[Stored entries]
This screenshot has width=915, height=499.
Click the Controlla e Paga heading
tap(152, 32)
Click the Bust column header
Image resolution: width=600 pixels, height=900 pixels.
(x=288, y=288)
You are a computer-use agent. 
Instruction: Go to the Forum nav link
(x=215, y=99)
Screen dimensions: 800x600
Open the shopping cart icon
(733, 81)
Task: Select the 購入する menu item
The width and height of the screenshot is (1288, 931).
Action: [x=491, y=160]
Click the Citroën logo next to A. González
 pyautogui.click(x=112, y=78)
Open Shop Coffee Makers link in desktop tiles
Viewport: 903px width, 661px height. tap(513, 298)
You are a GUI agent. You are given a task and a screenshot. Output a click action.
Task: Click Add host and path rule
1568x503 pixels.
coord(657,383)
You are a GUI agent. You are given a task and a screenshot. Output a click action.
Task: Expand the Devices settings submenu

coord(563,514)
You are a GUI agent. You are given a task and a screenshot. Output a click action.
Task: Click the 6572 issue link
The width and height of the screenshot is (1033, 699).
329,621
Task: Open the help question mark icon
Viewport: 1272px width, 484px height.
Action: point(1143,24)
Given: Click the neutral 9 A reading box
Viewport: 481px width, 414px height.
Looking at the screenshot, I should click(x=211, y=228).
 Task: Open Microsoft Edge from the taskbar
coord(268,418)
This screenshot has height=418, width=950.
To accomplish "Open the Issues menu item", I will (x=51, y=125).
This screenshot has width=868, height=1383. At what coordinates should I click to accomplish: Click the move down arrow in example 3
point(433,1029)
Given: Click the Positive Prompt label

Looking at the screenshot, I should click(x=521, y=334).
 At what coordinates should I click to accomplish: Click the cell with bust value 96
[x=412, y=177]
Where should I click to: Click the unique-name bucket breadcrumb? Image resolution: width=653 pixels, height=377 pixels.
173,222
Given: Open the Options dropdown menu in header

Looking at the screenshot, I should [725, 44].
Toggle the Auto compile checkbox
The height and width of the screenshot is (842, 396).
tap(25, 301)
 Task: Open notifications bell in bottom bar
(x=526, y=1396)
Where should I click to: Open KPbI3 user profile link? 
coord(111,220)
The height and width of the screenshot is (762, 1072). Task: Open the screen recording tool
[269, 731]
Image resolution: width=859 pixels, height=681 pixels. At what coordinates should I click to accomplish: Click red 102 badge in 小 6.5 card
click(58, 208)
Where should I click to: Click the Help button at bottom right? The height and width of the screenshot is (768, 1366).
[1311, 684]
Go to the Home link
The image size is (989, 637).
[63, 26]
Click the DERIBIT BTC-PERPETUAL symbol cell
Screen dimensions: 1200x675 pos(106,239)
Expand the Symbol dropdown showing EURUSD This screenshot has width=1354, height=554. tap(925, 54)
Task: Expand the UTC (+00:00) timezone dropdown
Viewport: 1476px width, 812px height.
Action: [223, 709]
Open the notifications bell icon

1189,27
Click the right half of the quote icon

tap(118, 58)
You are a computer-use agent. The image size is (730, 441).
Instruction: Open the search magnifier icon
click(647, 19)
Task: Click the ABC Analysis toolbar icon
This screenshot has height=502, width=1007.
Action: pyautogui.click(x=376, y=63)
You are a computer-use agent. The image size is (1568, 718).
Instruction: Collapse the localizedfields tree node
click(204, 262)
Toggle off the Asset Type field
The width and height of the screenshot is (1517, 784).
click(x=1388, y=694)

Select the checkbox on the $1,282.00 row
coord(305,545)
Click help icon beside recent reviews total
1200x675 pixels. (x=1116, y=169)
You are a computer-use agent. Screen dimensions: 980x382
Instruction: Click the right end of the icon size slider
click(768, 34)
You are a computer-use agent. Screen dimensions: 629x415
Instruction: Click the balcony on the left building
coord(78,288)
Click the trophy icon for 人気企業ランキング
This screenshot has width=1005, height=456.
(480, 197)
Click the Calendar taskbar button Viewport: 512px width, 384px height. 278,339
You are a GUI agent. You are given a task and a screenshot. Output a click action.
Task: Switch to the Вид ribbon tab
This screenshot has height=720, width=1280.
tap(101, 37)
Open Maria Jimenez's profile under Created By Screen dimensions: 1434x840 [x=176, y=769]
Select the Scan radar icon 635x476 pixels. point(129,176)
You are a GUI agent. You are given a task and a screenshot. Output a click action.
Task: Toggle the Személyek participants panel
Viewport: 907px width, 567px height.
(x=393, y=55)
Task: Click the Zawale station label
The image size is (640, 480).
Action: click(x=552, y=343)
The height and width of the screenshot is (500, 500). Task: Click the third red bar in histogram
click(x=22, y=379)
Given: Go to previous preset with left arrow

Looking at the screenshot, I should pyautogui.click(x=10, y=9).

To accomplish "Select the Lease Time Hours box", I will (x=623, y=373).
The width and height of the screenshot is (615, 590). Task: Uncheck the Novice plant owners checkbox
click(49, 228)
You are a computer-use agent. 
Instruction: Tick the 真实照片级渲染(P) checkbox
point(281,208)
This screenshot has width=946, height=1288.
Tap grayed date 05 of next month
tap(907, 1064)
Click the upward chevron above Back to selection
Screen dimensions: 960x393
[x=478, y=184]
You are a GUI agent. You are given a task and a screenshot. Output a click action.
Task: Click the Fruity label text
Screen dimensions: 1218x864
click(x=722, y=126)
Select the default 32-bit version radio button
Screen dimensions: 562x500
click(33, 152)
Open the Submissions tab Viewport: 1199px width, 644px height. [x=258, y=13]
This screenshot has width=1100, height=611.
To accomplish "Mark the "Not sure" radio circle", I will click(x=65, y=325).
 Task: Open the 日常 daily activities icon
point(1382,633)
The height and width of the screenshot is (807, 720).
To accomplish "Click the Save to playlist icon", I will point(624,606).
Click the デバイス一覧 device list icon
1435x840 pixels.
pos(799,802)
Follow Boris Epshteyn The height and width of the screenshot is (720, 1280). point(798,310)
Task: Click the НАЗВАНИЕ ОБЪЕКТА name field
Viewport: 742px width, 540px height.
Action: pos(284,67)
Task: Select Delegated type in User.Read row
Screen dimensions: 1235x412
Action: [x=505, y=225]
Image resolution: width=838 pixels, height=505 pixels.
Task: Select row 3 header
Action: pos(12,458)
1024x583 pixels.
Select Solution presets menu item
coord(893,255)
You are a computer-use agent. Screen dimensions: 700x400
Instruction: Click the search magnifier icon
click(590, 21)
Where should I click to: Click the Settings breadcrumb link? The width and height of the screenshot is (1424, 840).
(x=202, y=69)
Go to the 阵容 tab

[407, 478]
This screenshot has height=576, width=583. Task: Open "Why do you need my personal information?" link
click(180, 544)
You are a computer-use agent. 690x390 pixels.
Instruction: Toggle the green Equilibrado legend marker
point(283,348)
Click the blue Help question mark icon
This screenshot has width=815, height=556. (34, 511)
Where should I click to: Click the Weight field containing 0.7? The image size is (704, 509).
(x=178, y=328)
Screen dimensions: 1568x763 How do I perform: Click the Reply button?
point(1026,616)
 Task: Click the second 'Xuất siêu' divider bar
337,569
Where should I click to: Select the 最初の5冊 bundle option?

### Requirement
Search the entries for "computer" and show every line that has it.

### Response
You are a computer-use agent. 
You are a computer-use agent. The image size is (730, 441).
You are a computer-use agent. The image size is (1568, 718).
You are a computer-use agent. Screen dimensions: 980x382
You are a computer-use agent. Screen dimensions: 629x415
You are a computer-use agent. 
You are a computer-use agent. Screen dimensions: 700x400
You are a computer-use agent. 690x390 pixels.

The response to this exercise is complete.